Clinical follow-up analysis of nusinersen in the disease-modifying treatment of pediatric spinal muscular atrophy
10.3760/cma.j.cn112140-20211223-01075
- VernacularTitle:诺西那生钠修正治疗儿童脊髓性肌萎缩症随访分析
- Author:
Shanshan MAO
1
;
Yijie FENG
;
Lu XU
;
Mei YAO
;
Yu XIA
;
Jianing JIN
;
Lingshuang WANG
;
Tingting CHEN
;
Xiaoyang CHEN
;
Yi ZHANG
;
Huan ZHANG
;
Yuan JIANG
;
Haibing LI
;
Qi LONG
;
Feng GAO
Author Information
1. 浙江大学医学院附属儿童医院神经内科 国家儿童健康与疾病临床医学研究中心,杭州 310052
- Keywords:
Spinal muscular atrophies of childhood;
Nusinersen;
Disease-modifying treatment;
Clinical effect
- From:
Chinese Journal of Pediatrics
2022;60(7):688-693
- CountryChina
- Language:Chinese
-
Abstract:
Objective:To explore the clinical efficacy of disease-modifying drug nusinersen on children with spinal muscular atrophy.Methods:The baseline and longitudinal clinical data of 15 children who were treated with nusinersen in the Children′s Hospital, Zhejiang University School of Medicine from October 2019 to October 2021 were retrospectively collected. The general data (gender, age, genotype, and clinical classification, etc.), motor function, nutritional status, scoliosis and respiratory function were analyzed. Wilcoxon rank-sum test was used for comparing multi-system conditions before and after treatment.Results:The age of 15 cases (7 males, 8 females) was 6.8 (2.8, 8.3) years, with 2 cases of type 1, 6 cases of type 2, and 7 cases of type 3 respectively, and the course of disease was 55.0 (21.0, 69.0) months. After 9.0 (9.0, 24.0) months of treatment, the motor function scale evaluations of the Hammersmith neurological examination section 2 (13.0 (7.0, 23.0) vs. 18.0 (10.0, 25.0) scores, Z=-2.67, P=0.018) of 15 children, the Hammersmith functional motor scale expanded (38.0 (18.5, 45.5) vs. 42.0 (23.0, 51.0) scores, Z=-2.38, P=0.018), and the revised upper limb module (27.0 (19.5, 32.0) vs. 33.0 (22.5, 35.5) scores, Z=-2.52, P=0.012) of children with type 2 and 3 had significantly improved. Thirteen patients achieved clinically significant motor function improvement, and 2 of them had kept stable scale scores. Subjective reports also indicated that the muscle strength and daily exercise ability of these children improved after treatment, and no serious adverse reactions were reported.

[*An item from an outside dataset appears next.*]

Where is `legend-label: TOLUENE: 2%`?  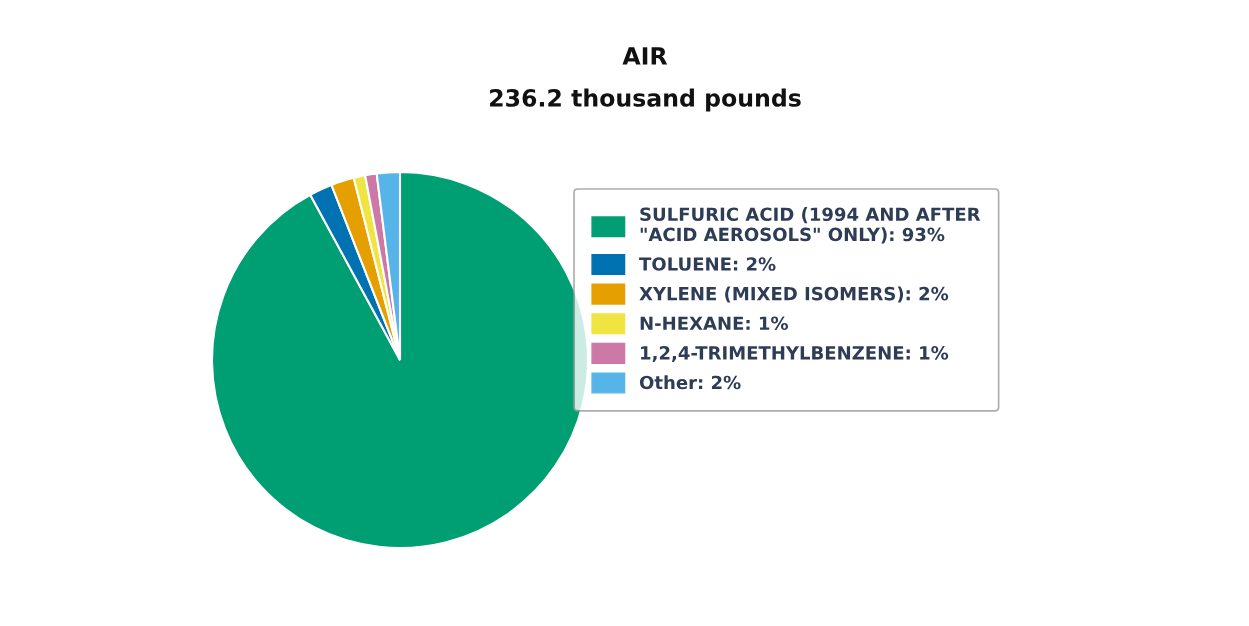
legend-label: TOLUENE: 2% is located at coordinates (708, 264).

Supplemented by the multi-disciplinary team management, the levels of some indicators such as Cobbs angle of scoliosis and forced vital capacity all had significantly improved (all P<0.05). Conclusions:Nusinersen can improve the motor function of patients with 5q spinal muscular atrophy, which is also proved safe to be used in children. The drug treatment supplemented by the multi-disciplinary team management is helpful to improve the multi-system function of the children with spinal muscular atrophy.